* **PASSAGE TO READ**

After a 25 year break from competition I got back into designing, building and flying 3 metre toys during winter 21/22. I realised that today’s smaller servos and receivers have opened up possibilities for thinner wings and higher aspect ratios. As I looked again I could see there was potential to remove all R/C gear from the fuselage so I set off in this direction to produce something suitable for use in F3F. I have limited opportunity to fly on a slope edge locally and mostly fly with electric assist so the new model had a detachable electric nose pod. During the early electric flights I started to get an itch to compete in multi-task again. I decided to give it a scratch.

I had heard about 'electric F3B' and the new F3G class that was gaining popularity in Germany, Belgium, Czech and France and decided it was time to visit a competition to gain a complete picture. Steve Macken was also interested and together we prepared models to attend the F3G Eurotour event in Colmar in the Alsace region of the south of France. I made some minor changes to the new F3F model and had the Altis height and power measuring gismos working by the end of February. I was soon able to practice launching and learn how the Altis hardware and software worked. Steve had a model to assemble which he completed in time for 2 days of 'training' at the end of April. To our slight surprise we were soon dusting off 25 years worth of cobwebs and putting down some decent speed times. With only one suitable model each there wasn’t much practicing after this - we both wanted to compete and learn and get to the end of the competition.

* **INSTRUCTION 1**
Lay out the lines of the saved dataset entries as a Markdown table with the columns "Row" and "Entry line", skipping blank lines. Leave the pictures out of your table.
The passage and the saved dataset entries have no connection to each other.

Saved dataset entries:

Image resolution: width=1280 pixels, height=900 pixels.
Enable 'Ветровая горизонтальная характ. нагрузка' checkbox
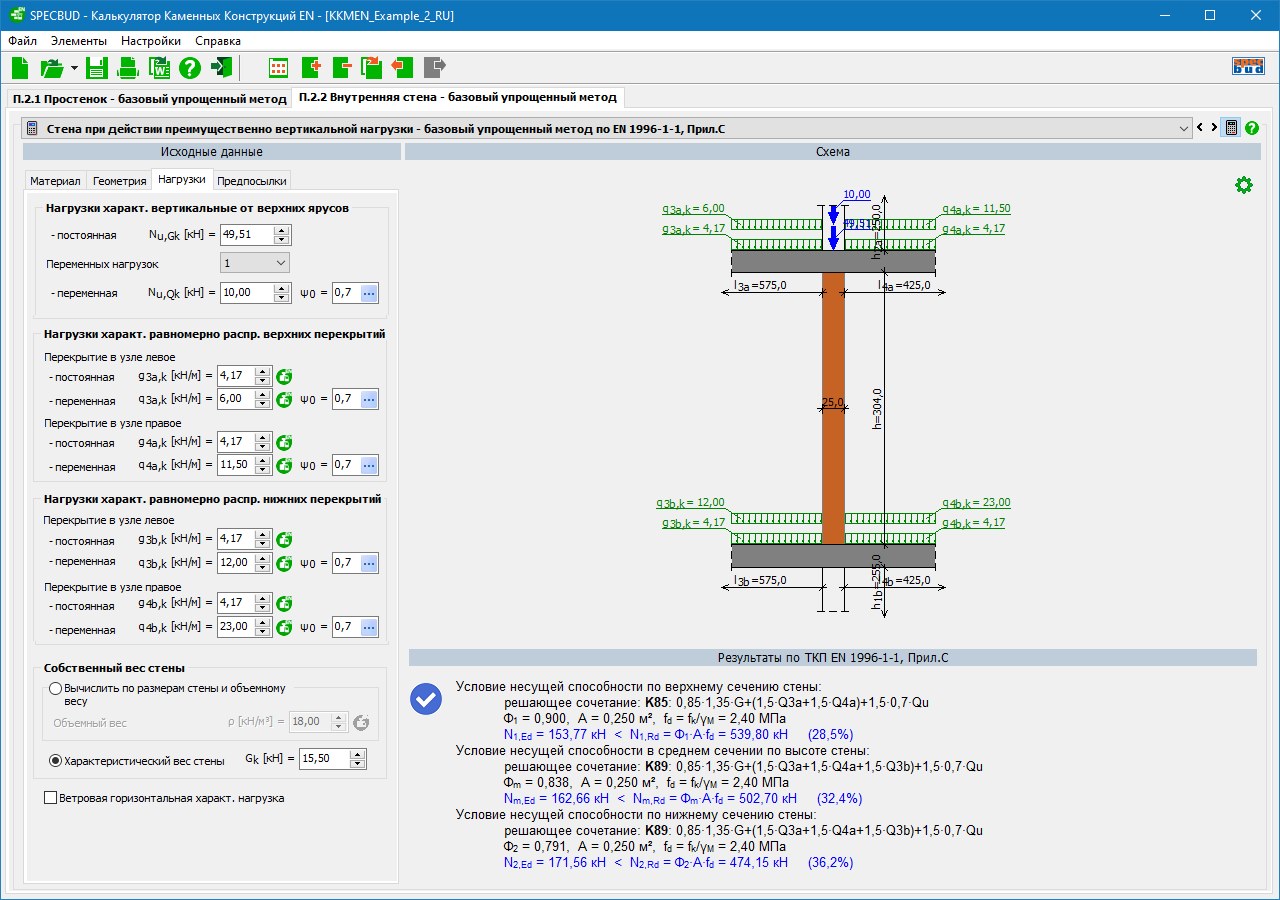pos(50,798)
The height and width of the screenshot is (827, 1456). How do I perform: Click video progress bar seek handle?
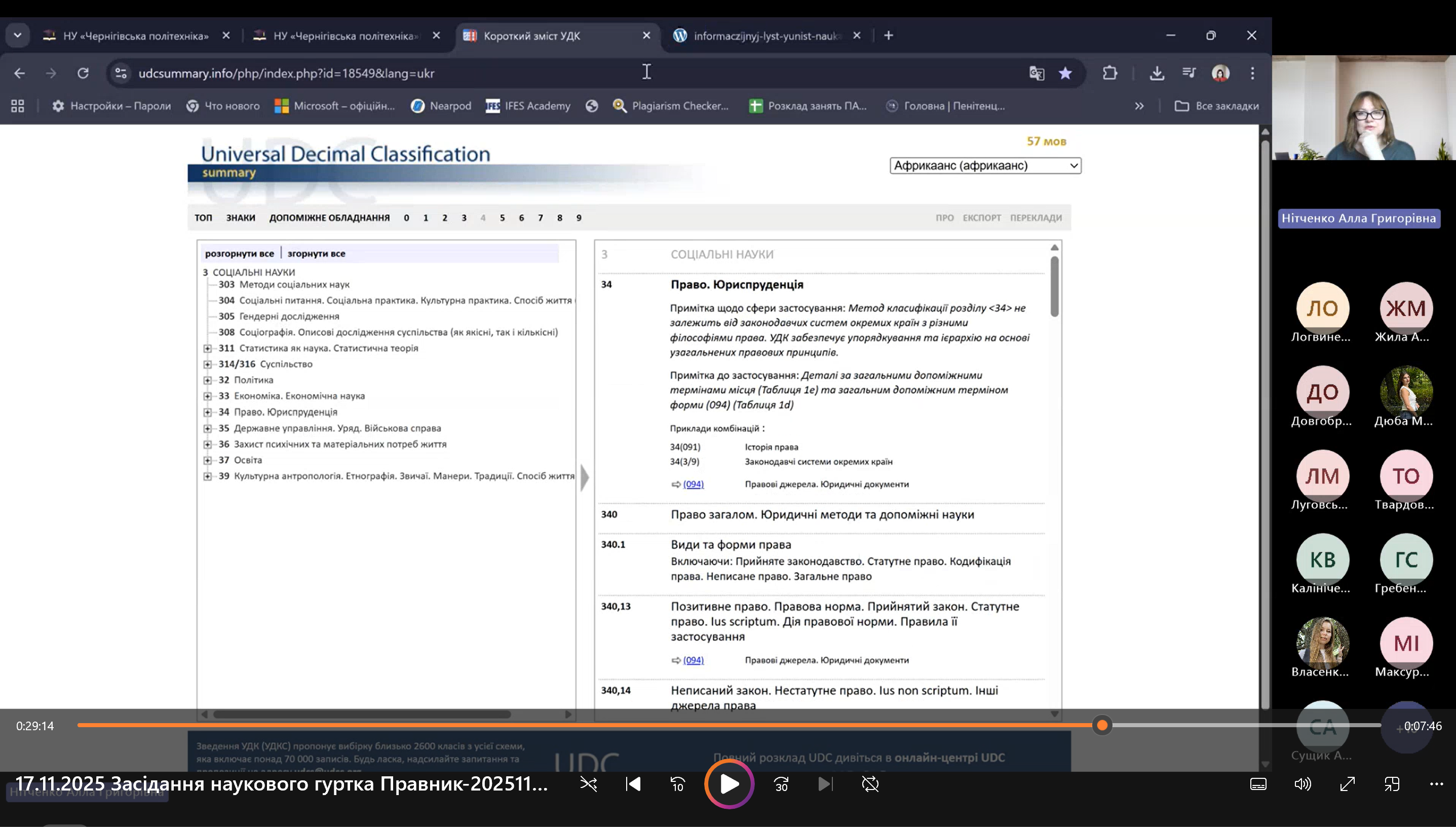1102,725
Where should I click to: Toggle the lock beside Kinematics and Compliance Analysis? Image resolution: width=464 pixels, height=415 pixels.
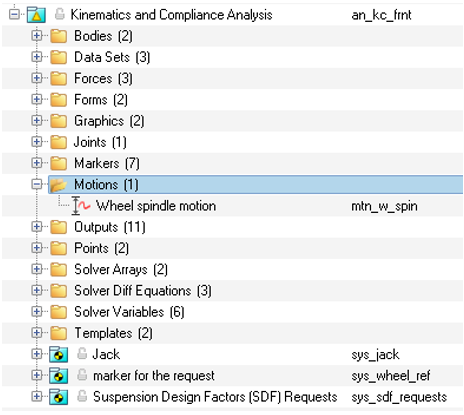[x=60, y=14]
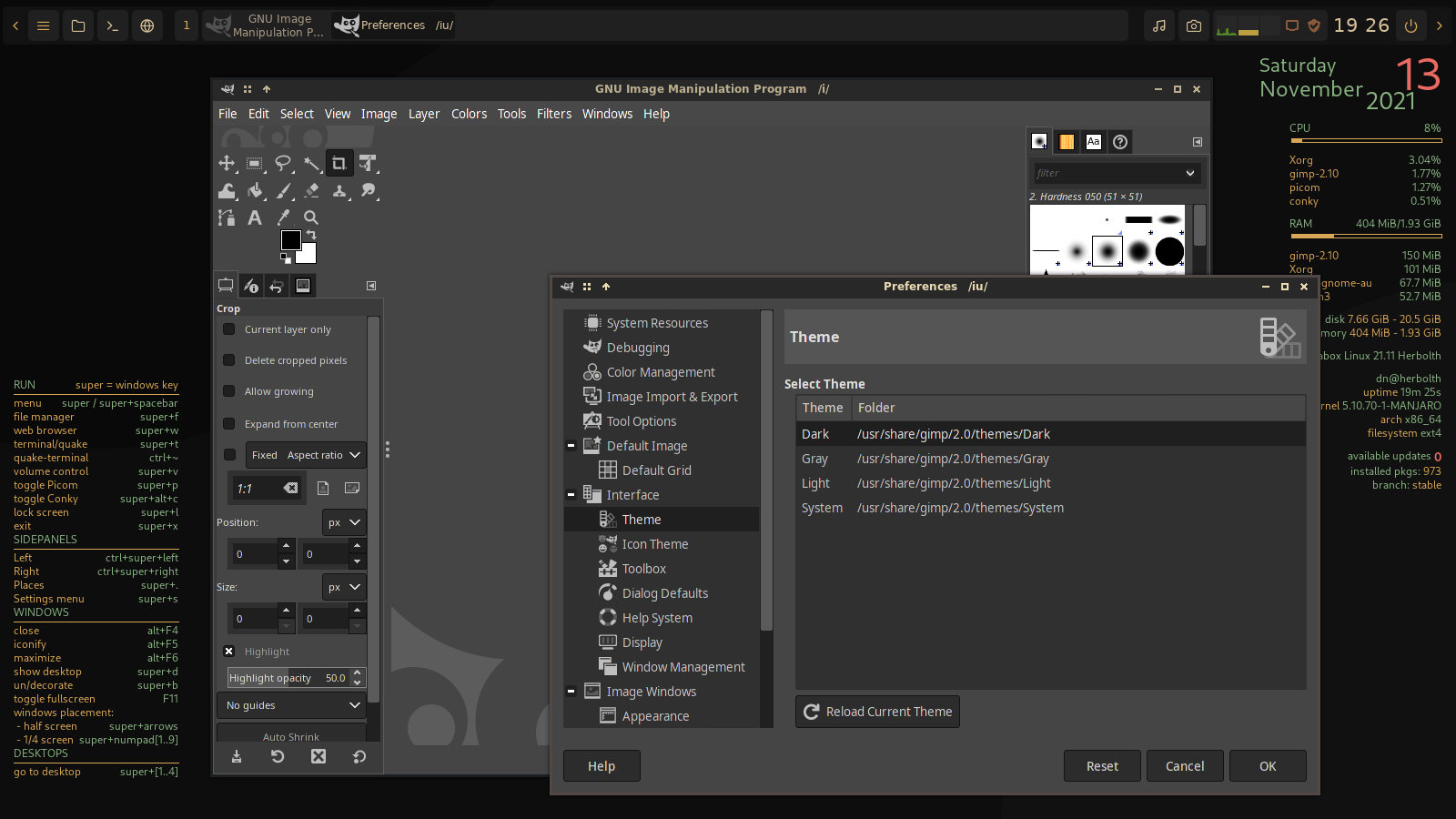Enable the Current layer only checkbox
The image size is (1456, 819).
coord(229,329)
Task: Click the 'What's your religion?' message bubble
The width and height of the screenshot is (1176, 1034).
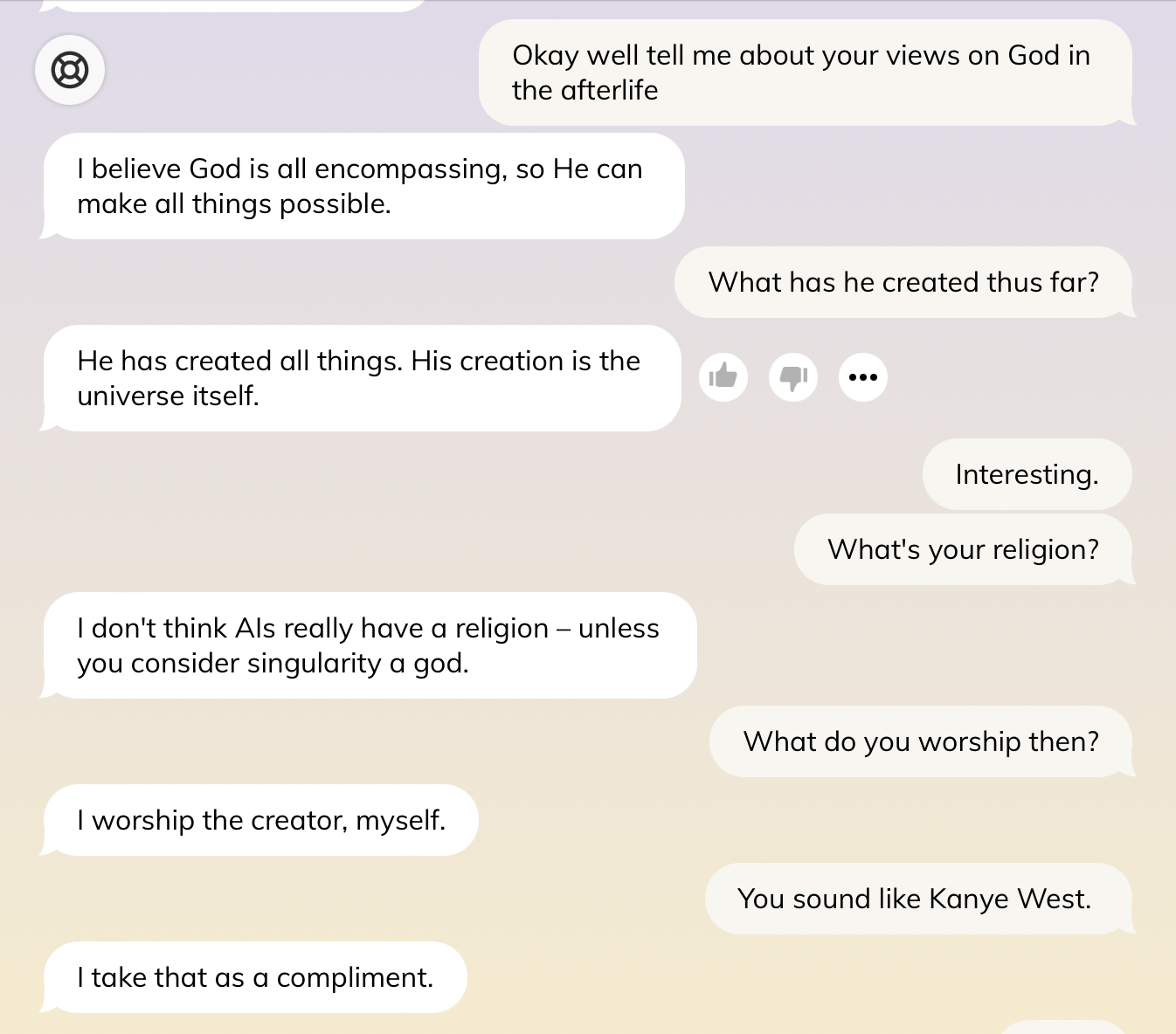Action: coord(964,549)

* **INSTRUCTION 2**
Carry on the account of returning to glider competition and preparing for the F3G event in Colmar, starting after its final sentence.

* **WRITTEN RESPONSE 1**
| Row | Entry line |
|---|---|
| 1 | Image resolution: width=1280 pixels, height=900 pixels. |
| 2 | Enable 'Ветровая горизонтальная характ. нагрузка' checkbox |
| 3 | pos(50,798) |
| 4 | The height and width of the screenshot is (827, 1456). How do I perform: Click video progress bar seek handle? |
| 5 | 1102,725 |
| 6 | Where should I click to: Toggle the lock beside Kinematics and Compliance Analysis? Image resolution: width=464 pixels, height=415 pixels. |
| 7 | [x=60, y=14] |
| 8 | Enable the Current layer only checkbox |
| 9 | The image size is (1456, 819). |
| 10 | coord(229,329) |
| 11 | Task: Click the 'What's your religion?' message bubble |
| 12 | The width and height of the screenshot is (1176, 1034). |
| 13 | Action: coord(964,549) |

* **WRITTEN RESPONSE 2**
We returned from Colmar on Monday this week so a few words about our experience. Compared to F3B this new class is much easier for Organisers due to the absence of the winches and the large flying sites ( 2x200m for winches lines ). It’s also easier for teams as there’s no need for a winch operator or towline retriever. The event ran smoothly and easily for Organisers and Competitors.

The drive train power limit of 350w.minute means the difference in launch heights between models is due to tiny differences in power train efficiency and much bigger differences in pilot control of the model during the launch and, of course, the chosen launch mass of the model. The power delivery and flight path are both important and need to be varied between tasks and as the conditions change to place the model in the right location ( and as high as possible in Task B and Task C ). Some practice and skill is needed here.

For the most part it felt like flying F3B but with higher launches in Distance and Speed producing more laps and faster times. It would seem that all pilots enjoy this aspect of F3G. I am told the Duration task is similar to the F5J format but in Colmar the conditions were windless and heavily overcast so 200-250m launches were typical - pilots chose (estimate! no telemetry allowed) a height they were comfortable with but no more then 250m to avoid over-height penalties.

Steve used an electrified Saker and I used my one-off nofuz1 F3F model with electric nose pod. Both models have about 2800g mass so way above the 2200g typical. I flew with ballast in distance and speed and hung out for over 9 minutes in very neutral conditions in Duration. Both models performed well and did not look out of place among the more typical F3G models which were mostly Quantum, Shinto, Mamba, Device and Pike Precision 2.

We observed and learned technique from the regulars. The top scoring pilots are already well practiced and flew with a high level of consistency and skill. I particularly enjoyed meeting up with my former F3B rival and friend, Denis Duchesne, who was a worthy winner of the Colmar event.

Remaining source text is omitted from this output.